MOSCOW (MRC) -- Crude oil futures were higher during mid-morning Asian trade Sept. 2 as the US' manufacturing data for August was stronger-than-expected and a private inventory report released late Sept. 1 showed a large surprising decline in the US' commercial crude inventories, reported S&P Global.
At 10:28 am Singapore time (0228 GMT), ICE Brent November crude futures were up 38 cents/b (0.83%) from the Sept. 1 settle at USD45.96/b, while the NYMEX October light sweet crude contract was up 36 cents/b (0.84%) at USD43.12/b. The ICE Brent November crude futures had settled at USD45.58/b at the end of the Sept. 1 trading session, while NYMEX October had settled at USD42.76/b.
"The forward-looking market had another sentiment reinforcement to work with in the form of the August US Institute for Supply Management manufacturing index surprise," Pan Jingyi, market strategist at IG, said Sept. 2.
"The more closely watched reading compared to the Markit index had yielded a surprise for August. Headline ISM manufacturing index having risen to 56.0, had reflected continued expansion for the US economy. It also marks the third consecutive reading above the 50 level," she added.
Better-than-expected US manufacturing data also came a day after a private gauge of Chinese manufacturing activity. The Caixin/Markit manufacturing PMI grew strongly, while official data released by the National Bureau of Statistics of China on Aug. 31 showed Chinese services PMI at its highest since 2018.
Meanwhile, a private inventory report by the American Petroleum Institute released Sept. 1 showed a larger-than-expected drawdown in US crude stockpiles for the week ended Aug. 28.
"With one more week of US driving season left, oil prices received a much needed helping hand from a bullish to consensus oil inventory draw. The American Petroleum Institute reported on Tuesday (Sept. 1) crude oil inventories declined 6.36 million barrels against a 1.8 million consensus," Stephen Innes, chief global markets strategist at AxiCorp, said in a Sept. 1 note.
Market participants will look to the more definitive weekly US inventory report due for release by the Energy Information Administration later Sept. 2 for further cues. Notably, it will be the sixth consecutive week of drawdown in US commercial crude inventories if the official EIA data confirms the API industry report released on Sept. 1 and would be ultimately bullish for the global crude complex.
Earlier this year, as MRC wrote before, BP said the deadly coronavirus outbreak could cut global oil demand growth by 40 per cent in 2020, putting pressure on Opec producers and Russia to curb supplies to keep prices in check.

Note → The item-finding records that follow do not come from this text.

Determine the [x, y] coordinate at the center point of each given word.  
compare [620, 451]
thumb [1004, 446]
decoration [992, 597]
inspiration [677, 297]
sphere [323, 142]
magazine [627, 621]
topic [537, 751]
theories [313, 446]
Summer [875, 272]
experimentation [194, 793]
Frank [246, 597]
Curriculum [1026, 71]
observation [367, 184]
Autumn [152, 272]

And in September 2019, six world's major petrochemical companies in Flanders, Belgium, North Rhine-Westphalia, Germany, and the Netherlands (Trilateral Region) announced the creation of a consortium to jointly investigate how naphtha or gas steam crackers could be operated using renewable electricity instead of fossil fuels. The Cracker of the Future consortium, which includes BASF, Borealis, BP, LyondellBasell, SABIC and Total, aims to produce base chemicals while also significantly reducing carbon emissions. The companies agreed to invest in R&D and knowledge sharing as they assess the possibility of transitioning their base chemical production to renewable electricity.
Ethylene and propylene are feedstocks for producing polyethylene (PE) and polypropylene (PP).
According to MRC's DataScope report, PE imports to Russia dropped in January-June 2020 by 7% year on year to 328,000 tonnes. High density polyethylene (HDPE) accounted for the main decrease in imports. At the same time, PP imports into Russia rose in the first six months of 2020 by 21% year on year to 105,300 tonnes. Propylene homopolymer (homopolymer PP) accounted for the main increase in imports.